## Testo da esaminare
━━━━━━━━━━━━━━━━━━━━━━━━━━━━━━

La mutazione morfologica fa la sua comparsa solo nel XVII capitolo del romanzo, dunque rientra nella seconda parte della storia, quella che Collodi è “costretto” a scrivere su insistenza dei lettori. Nelle sue originarie intenzioni, infatti, Pinocchio sarebbe morto impiccato all’albero per mano del gatto e della volpe. Questo dettaglio non è casuale: l’evidenza dell’errore è il segno che qualcosa sta cambiando. Per tutta la prima parte del romanzo Pinocchio può ancora sperare di farla franca, ma a partire da quel XVII capitolo in cui afferma il falso, incalzato dalle domande della Fata Turchina e il naso comincia ad allungarsi a dismisura, Pinocchio sa che l’agire male ha una conseguenza.

━━━━━━━━━━━━━━━━━━━━━━━━━━━━━━

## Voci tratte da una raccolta
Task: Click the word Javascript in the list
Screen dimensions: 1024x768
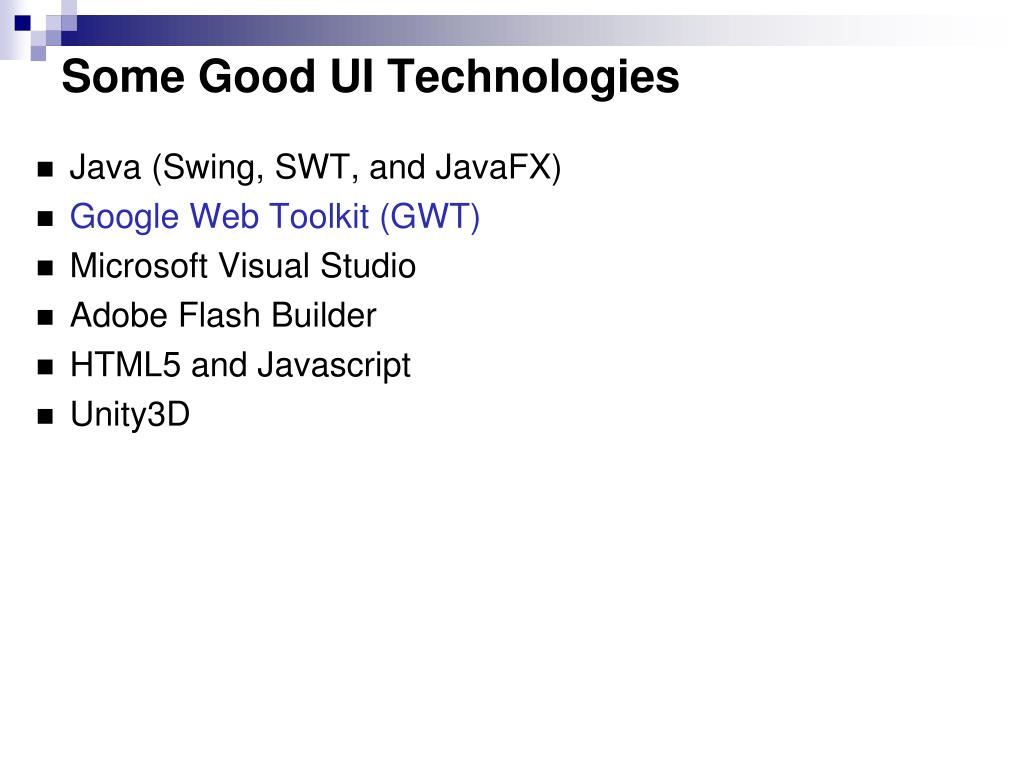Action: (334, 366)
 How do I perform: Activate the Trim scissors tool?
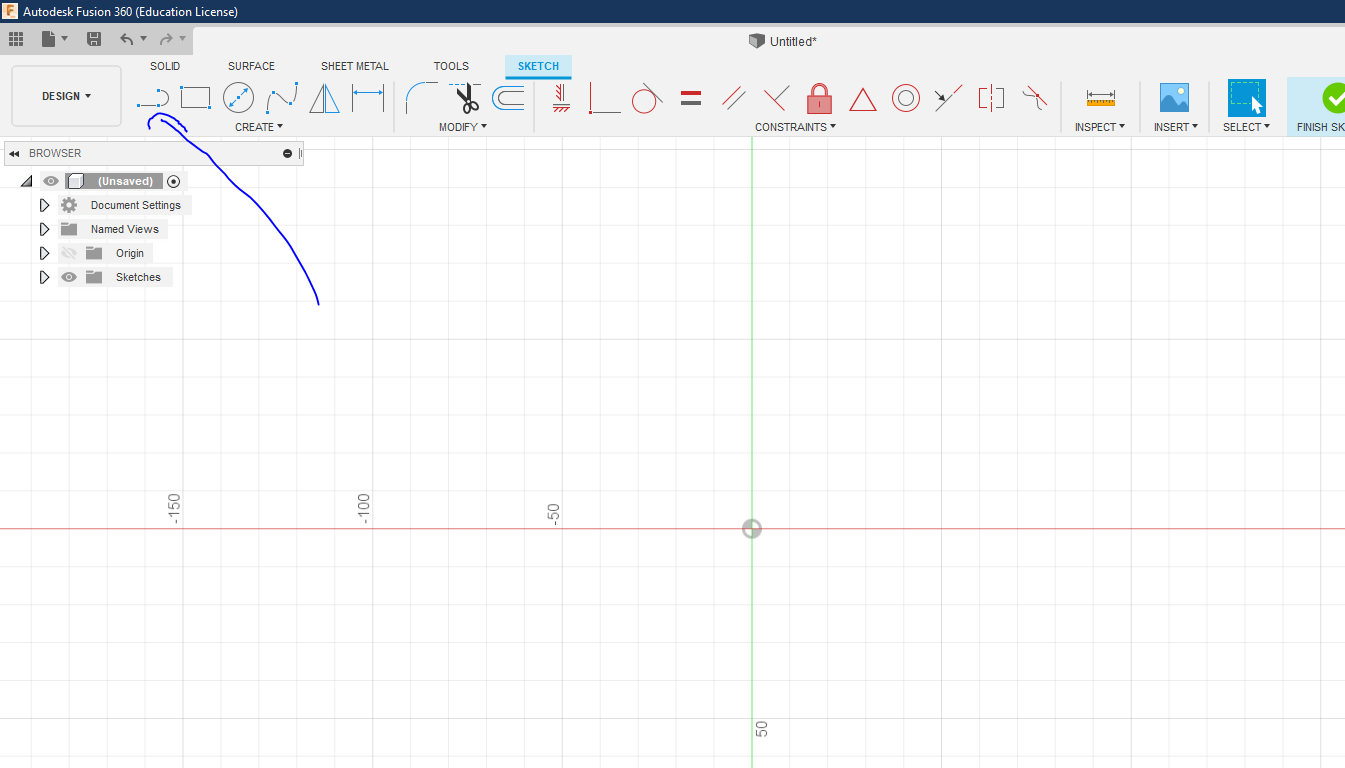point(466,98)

━━━━━━━━━━━━━━━━━━━━━━━━━━━━━━

## Il tuo compito
Secondo il testo su Pinocchio, in quale capitolo del romanzo compare la mutazione morfologica?

## Risposta
Nel XVII capitolo.